No matter how much money you save for retirement, it’ll only go as far as your lifestyle allows. Think about what you want from retirement and talk with your spouse or partner if you have one. Analyze whether your current savings rate can realistically support that vision, based on conservative assumptions about risk and future returns. If not, you may need to tweak your savings strategy or compromise to adjust your expectations.

As you determine your retirement savings target, the 4-percent rule can be a good starting point—though it’s not a comprehensive plan. This is simply a general rule that recommends withdrawing 4 percent from your savings during your first year of retirement. You then continue to withdraw the same amount each year, plus a little extra to account for inflation.

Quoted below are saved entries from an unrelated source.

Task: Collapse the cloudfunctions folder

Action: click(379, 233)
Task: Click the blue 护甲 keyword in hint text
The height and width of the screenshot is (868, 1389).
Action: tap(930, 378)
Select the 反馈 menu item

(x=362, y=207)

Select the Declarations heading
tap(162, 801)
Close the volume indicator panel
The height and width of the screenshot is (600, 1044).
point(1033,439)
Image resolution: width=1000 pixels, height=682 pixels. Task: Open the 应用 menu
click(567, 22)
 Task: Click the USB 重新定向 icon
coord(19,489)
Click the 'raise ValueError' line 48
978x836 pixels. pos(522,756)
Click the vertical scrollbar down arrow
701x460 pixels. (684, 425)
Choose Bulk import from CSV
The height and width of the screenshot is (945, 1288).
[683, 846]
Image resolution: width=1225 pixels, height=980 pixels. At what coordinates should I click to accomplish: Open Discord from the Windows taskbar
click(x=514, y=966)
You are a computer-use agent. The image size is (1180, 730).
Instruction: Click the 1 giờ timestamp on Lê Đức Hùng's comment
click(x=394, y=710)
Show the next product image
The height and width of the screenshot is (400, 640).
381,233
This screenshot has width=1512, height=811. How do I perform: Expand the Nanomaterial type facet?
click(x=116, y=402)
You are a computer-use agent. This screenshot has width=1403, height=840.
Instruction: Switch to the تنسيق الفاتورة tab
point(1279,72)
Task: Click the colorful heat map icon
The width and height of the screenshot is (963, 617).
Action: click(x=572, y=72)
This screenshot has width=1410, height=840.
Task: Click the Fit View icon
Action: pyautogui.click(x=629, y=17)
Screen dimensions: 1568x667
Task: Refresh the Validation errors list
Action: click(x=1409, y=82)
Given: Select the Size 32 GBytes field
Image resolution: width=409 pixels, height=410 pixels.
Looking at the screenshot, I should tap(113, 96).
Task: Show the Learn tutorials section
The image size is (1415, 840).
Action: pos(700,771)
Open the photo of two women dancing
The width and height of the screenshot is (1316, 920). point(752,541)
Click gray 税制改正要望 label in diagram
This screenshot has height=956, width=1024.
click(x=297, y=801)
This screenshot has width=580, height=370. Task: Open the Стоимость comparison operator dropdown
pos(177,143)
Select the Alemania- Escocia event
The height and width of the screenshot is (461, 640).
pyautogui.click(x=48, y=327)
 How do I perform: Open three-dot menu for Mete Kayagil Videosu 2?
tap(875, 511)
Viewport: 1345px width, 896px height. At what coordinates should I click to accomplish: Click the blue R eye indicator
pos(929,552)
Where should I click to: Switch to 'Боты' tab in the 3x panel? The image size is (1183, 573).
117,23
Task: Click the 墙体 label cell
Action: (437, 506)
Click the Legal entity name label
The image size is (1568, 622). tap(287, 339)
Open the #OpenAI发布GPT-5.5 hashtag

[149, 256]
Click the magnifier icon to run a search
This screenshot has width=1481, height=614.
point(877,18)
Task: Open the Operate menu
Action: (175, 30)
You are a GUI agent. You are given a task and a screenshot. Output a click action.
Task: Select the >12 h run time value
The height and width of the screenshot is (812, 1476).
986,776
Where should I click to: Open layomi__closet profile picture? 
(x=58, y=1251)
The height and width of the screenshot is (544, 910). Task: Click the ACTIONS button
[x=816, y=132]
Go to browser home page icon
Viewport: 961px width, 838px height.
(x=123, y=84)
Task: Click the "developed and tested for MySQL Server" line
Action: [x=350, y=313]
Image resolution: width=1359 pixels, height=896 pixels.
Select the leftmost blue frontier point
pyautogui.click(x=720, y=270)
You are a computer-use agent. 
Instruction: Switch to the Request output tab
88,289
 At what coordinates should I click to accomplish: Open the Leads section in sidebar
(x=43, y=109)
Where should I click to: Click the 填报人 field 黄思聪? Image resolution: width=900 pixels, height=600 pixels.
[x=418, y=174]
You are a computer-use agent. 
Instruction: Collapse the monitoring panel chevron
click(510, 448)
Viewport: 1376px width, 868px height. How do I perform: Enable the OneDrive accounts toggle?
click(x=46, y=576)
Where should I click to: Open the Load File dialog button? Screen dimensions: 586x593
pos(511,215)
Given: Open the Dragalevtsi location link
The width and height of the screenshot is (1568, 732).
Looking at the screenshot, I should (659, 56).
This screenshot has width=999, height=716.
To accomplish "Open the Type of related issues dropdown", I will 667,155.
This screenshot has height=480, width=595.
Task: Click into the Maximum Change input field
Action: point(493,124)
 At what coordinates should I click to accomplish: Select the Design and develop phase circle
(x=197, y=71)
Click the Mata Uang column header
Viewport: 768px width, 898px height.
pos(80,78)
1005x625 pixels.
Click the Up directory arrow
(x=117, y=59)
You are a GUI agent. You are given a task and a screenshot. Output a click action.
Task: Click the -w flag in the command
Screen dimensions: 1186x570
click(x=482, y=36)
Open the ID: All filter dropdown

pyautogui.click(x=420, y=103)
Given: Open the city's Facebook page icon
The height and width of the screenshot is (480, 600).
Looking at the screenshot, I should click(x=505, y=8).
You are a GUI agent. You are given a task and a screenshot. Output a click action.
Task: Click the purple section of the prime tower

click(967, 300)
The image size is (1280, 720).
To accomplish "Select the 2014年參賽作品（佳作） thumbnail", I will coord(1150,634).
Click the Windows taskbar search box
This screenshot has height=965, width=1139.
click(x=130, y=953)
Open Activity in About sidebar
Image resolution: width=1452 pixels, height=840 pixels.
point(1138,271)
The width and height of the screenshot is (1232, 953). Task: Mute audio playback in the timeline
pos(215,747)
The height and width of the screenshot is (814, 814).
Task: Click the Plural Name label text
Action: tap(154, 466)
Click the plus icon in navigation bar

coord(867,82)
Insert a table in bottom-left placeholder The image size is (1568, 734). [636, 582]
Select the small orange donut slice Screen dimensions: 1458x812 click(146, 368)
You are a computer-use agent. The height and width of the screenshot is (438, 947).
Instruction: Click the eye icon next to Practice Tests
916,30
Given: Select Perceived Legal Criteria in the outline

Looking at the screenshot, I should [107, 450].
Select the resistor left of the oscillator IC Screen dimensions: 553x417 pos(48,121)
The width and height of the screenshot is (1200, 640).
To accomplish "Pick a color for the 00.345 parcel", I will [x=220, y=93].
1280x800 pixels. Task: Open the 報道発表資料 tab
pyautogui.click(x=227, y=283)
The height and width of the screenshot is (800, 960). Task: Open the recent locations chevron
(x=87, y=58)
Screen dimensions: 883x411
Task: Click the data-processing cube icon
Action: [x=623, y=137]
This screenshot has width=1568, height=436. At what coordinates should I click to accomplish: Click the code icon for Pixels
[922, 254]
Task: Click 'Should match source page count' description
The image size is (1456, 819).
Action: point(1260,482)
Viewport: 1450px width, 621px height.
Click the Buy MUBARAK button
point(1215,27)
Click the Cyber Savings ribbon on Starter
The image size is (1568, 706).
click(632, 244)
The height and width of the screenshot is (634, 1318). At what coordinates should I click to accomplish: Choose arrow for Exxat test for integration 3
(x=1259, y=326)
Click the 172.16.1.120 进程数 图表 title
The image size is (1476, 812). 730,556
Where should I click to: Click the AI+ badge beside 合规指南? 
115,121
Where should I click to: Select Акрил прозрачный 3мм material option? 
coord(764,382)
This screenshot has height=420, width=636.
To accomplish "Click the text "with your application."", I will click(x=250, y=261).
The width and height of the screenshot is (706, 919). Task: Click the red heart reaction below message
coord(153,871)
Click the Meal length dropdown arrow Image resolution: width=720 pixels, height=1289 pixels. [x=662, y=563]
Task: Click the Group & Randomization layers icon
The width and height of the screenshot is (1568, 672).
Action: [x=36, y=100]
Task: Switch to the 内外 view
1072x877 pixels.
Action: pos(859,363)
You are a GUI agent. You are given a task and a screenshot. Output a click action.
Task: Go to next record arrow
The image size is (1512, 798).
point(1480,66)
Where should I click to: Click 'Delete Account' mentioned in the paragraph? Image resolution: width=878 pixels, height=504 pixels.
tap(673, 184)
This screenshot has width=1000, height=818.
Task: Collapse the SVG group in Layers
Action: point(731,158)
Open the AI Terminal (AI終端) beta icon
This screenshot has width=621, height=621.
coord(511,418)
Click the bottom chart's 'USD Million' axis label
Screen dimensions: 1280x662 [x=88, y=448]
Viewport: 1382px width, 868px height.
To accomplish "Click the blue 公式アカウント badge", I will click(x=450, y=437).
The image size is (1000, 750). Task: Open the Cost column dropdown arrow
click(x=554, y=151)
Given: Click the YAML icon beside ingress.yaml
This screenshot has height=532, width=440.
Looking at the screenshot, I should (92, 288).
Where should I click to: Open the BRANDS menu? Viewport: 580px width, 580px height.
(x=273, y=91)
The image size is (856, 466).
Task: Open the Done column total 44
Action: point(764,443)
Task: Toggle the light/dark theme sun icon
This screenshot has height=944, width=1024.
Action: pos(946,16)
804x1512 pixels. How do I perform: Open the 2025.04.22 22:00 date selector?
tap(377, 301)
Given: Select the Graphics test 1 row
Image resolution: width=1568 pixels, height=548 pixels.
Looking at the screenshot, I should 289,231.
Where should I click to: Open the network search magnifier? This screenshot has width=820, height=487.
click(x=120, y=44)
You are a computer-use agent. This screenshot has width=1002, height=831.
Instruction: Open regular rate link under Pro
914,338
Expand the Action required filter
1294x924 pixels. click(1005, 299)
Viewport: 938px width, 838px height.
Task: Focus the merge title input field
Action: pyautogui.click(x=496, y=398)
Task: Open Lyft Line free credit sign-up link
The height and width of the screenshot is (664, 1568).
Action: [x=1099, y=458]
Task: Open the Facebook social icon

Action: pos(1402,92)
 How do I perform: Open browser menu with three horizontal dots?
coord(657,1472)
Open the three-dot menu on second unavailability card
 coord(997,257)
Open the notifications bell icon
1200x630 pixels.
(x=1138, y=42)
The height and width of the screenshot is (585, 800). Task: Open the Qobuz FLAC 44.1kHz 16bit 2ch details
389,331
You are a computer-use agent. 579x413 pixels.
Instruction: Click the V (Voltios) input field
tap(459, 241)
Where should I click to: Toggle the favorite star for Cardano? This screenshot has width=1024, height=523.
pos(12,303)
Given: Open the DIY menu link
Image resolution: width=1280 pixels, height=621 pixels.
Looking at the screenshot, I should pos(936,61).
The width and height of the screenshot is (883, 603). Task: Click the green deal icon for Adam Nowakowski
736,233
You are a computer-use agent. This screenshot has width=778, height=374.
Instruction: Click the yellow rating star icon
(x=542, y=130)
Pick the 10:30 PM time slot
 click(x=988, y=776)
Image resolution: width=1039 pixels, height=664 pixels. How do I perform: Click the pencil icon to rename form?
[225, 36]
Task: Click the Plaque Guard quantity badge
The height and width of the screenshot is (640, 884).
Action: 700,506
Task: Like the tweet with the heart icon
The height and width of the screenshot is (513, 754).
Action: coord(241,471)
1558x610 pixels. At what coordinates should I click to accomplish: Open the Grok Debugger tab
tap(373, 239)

Your retirement plan should be tailored to your unique goals and financial situation. As you approach retirement, a financial advisor can help you design a savings plan that will help you reach your goals and, once you reach retirement, can help you design a retirement income strategy that leverages the benefits of different financial products in the most tax-effective way given current market conditions. That way, you can spend less time on finances and more time enjoying the retirement you’ve worked hard for.

1-Income annuities have no cash value. Once issued, this annuity cannot be terminated (surrendered), and the premium paid for the annuity is not refundable and cannot be withdrawn.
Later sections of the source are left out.